Less than 24 hours before the end of the Pentagon’s ultimatum, Anthropic did not give in to the demands of the US Department of Defense and officially rejected their request for unlimited military access to artificial intelligence. This bold decision was taken while other tech giants had already succumbed to pressure from the US government.
Anthropic executives rejected the military’s request for unrestricted access to its AI technology due to strong concerns about the use of AI for mass surveillance of American citizens and the creation of fully autonomous weapons without human supervision.
Dario Amodi, the CEO of Entropic, insisted on his company’s red lines after being summoned to the White House and meeting with Pete Hegst, the US Secretary of Defense. He recently wrote in his official statement:
“I believe deeply in the importance of using artificial intelligence to defend the United States and other democracies and defeat our authoritarian enemies … but in a few cases we believe that artificial intelligence can undermine rather than defend democratic values. “Some applications are simply beyond the scope of what today’s technology can do safely and reliably.”
Entropic’s non-acceptance of Pentagon requests
The US Department of Defense has threatened to list Entropic as a “supply chain threat” (commonly used for foreign adversaries) or use the Defense Production Act to force the company to remove security restrictions on its models. The Pentagon has asked all military contractors to assess their reliance on the cloud language model, so that it may label the US company as a supply chain risk.


In response to these pressures, Dario Amodi pointed out the obvious contradiction of the government and wrote:
“These two threats are inherently contradictory; One calls us a security risk and the other considers the cloud essential for national security. Regardless, these threats do not change our position; “We cannot in good conscience agree to their request.”

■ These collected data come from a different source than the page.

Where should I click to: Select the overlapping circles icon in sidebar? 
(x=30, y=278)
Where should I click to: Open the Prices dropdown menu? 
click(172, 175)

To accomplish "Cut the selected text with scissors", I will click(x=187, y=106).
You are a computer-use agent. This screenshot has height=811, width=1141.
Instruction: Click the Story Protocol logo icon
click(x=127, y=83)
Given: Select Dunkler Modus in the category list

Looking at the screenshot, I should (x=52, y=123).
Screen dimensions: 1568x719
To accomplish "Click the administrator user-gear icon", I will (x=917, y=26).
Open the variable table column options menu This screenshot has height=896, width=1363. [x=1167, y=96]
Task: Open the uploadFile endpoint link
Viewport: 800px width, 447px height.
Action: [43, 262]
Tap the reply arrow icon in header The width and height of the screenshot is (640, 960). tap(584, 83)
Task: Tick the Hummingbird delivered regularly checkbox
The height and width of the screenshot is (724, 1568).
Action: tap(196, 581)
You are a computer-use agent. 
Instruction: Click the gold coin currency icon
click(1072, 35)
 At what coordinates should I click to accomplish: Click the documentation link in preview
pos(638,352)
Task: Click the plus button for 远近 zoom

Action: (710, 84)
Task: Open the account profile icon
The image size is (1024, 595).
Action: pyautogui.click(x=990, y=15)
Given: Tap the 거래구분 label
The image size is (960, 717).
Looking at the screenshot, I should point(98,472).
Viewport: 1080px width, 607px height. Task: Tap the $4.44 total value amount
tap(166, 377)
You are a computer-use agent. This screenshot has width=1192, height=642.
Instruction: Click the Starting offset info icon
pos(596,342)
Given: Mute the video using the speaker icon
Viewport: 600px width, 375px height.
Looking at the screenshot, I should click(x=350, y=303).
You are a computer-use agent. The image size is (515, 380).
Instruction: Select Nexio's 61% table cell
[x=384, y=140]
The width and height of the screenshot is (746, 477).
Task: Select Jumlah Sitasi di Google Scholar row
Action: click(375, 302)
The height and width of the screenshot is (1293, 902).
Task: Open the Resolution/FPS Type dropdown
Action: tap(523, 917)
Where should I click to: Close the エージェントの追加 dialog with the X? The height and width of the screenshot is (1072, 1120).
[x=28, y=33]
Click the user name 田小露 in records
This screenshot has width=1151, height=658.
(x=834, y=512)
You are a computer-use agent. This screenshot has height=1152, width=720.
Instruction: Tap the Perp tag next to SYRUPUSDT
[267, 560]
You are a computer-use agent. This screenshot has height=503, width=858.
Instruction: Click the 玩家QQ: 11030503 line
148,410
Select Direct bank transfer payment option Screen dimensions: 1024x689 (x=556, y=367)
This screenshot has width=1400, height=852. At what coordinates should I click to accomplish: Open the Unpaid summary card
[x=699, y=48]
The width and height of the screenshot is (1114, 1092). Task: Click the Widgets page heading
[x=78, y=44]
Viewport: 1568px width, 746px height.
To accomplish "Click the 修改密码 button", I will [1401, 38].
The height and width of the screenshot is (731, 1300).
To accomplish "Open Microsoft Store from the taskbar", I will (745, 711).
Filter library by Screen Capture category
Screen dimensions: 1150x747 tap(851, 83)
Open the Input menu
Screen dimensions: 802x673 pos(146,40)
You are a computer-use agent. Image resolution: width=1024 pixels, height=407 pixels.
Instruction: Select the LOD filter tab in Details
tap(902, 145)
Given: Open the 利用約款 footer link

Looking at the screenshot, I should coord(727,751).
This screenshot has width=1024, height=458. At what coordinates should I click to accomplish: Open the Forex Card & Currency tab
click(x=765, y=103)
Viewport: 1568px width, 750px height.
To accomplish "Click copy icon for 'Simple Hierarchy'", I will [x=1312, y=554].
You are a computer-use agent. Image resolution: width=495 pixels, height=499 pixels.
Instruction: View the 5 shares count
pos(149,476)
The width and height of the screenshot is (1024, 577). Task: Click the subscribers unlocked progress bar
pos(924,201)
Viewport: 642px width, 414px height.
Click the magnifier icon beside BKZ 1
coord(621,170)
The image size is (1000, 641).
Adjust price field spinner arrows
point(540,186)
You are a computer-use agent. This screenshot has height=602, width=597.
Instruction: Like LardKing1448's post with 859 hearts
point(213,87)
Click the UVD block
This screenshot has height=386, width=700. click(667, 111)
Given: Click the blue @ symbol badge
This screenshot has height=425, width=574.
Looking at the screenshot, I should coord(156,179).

In his statement, Anthropic’s CEO confirmed that semi-automatic weapons are critical to defense and even fully automatic weapons may become necessary for national security in the future, but current technology is not yet ready for this. He says they will never provide the military with a product that endangers the lives of soldiers and civilians.
In the final part of his statement, Dario Amoudi calmly assured the army that their withdrawal will not affect military operations. He wrote about this:
“If the Department of Defense decides to terminate our relationship with Entropic, we will work with a smooth transition to another provider to avoid any disruption to military planning, operations or other critical missions.”
Competing companies such as OpenAI and xAI have embraced the Pentagon’s new requirements, but Anthropic is the only company that has military-ready classification models and still insists on its ethical principles.